RECORD EXTRACTS:

══════════════════════════════

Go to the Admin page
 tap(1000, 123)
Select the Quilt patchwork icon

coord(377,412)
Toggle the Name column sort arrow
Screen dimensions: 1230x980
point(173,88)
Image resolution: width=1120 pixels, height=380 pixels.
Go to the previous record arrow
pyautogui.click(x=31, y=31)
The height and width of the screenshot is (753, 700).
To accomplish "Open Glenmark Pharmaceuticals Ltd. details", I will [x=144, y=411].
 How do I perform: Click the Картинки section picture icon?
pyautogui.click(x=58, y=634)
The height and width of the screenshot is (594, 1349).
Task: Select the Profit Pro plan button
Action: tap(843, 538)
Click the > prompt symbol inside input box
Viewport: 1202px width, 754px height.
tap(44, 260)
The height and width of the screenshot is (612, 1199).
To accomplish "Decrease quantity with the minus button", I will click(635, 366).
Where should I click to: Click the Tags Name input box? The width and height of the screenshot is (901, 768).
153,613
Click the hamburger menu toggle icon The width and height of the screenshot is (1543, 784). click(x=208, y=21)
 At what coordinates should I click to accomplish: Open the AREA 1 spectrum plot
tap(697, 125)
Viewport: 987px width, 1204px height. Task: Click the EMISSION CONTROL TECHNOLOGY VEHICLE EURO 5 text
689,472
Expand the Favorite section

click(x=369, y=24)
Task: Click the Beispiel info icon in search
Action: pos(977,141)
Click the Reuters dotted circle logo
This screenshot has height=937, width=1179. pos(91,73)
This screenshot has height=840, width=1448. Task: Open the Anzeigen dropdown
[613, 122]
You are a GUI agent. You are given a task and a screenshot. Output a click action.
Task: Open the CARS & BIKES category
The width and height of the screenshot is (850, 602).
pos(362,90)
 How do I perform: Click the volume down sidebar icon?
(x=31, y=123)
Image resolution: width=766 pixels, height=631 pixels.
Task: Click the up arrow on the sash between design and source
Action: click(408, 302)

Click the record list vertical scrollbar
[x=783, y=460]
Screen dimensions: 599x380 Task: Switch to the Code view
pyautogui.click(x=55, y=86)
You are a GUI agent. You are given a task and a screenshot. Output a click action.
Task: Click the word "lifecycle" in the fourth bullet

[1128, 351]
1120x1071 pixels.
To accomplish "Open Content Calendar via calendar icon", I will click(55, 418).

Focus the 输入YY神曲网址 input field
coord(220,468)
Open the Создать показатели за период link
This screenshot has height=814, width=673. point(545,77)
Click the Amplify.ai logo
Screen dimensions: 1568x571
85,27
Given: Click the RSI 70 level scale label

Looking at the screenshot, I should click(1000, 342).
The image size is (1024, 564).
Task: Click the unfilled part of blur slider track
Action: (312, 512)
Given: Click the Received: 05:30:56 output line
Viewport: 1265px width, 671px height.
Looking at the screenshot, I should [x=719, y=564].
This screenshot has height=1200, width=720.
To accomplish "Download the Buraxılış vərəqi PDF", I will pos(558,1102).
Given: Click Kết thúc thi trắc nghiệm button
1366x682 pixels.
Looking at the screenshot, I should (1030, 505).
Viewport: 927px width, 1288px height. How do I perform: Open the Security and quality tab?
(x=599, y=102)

══════════════════════════════

DIRECTIONS:
With no words changed, transcribe the records above.

EXERCISE SOLUTION:
Go to the Admin page
 tap(1000, 123)
Select the Quilt patchwork icon

coord(377,412)
Toggle the Name column sort arrow
Screen dimensions: 1230x980
point(173,88)
Image resolution: width=1120 pixels, height=380 pixels.
Go to the previous record arrow
pyautogui.click(x=31, y=31)
The height and width of the screenshot is (753, 700).
To accomplish "Open Glenmark Pharmaceuticals Ltd. details", I will [x=144, y=411].
 How do I perform: Click the Картинки section picture icon?
pyautogui.click(x=58, y=634)
The height and width of the screenshot is (594, 1349).
Task: Select the Profit Pro plan button
Action: tap(843, 538)
Click the > prompt symbol inside input box
Viewport: 1202px width, 754px height.
tap(44, 260)
The height and width of the screenshot is (612, 1199).
To accomplish "Decrease quantity with the minus button", I will click(635, 366).
Where should I click to: Click the Tags Name input box? The width and height of the screenshot is (901, 768).
153,613
Click the hamburger menu toggle icon The width and height of the screenshot is (1543, 784). click(x=208, y=21)
 At what coordinates should I click to accomplish: Open the AREA 1 spectrum plot
tap(697, 125)
Viewport: 987px width, 1204px height. Task: Click the EMISSION CONTROL TECHNOLOGY VEHICLE EURO 5 text
689,472
Expand the Favorite section

click(x=369, y=24)
Task: Click the Beispiel info icon in search
Action: pos(977,141)
Click the Reuters dotted circle logo
This screenshot has height=937, width=1179. pos(91,73)
This screenshot has height=840, width=1448. Task: Open the Anzeigen dropdown
[613, 122]
You are a GUI agent. You are given a task and a screenshot. Output a click action.
Task: Open the CARS & BIKES category
The width and height of the screenshot is (850, 602).
pos(362,90)
 How do I perform: Click the volume down sidebar icon?
(x=31, y=123)
Image resolution: width=766 pixels, height=631 pixels.
Task: Click the up arrow on the sash between design and source
Action: click(408, 302)

Click the record list vertical scrollbar
[x=783, y=460]
Screen dimensions: 599x380 Task: Switch to the Code view
pyautogui.click(x=55, y=86)
You are a GUI agent. You are given a task and a screenshot. Output a click action.
Task: Click the word "lifecycle" in the fourth bullet

[1128, 351]
1120x1071 pixels.
To accomplish "Open Content Calendar via calendar icon", I will click(55, 418).

Focus the 输入YY神曲网址 input field
coord(220,468)
Open the Создать показатели за период link
This screenshot has height=814, width=673. point(545,77)
Click the Amplify.ai logo
Screen dimensions: 1568x571
85,27
Given: Click the RSI 70 level scale label

Looking at the screenshot, I should click(1000, 342).
The image size is (1024, 564).
Task: Click the unfilled part of blur slider track
Action: (312, 512)
Given: Click the Received: 05:30:56 output line
Viewport: 1265px width, 671px height.
Looking at the screenshot, I should [x=719, y=564].
This screenshot has height=1200, width=720.
To accomplish "Download the Buraxılış vərəqi PDF", I will pos(558,1102).
Given: Click Kết thúc thi trắc nghiệm button
1366x682 pixels.
Looking at the screenshot, I should (1030, 505).
Viewport: 927px width, 1288px height. How do I perform: Open the Security and quality tab?
(x=599, y=102)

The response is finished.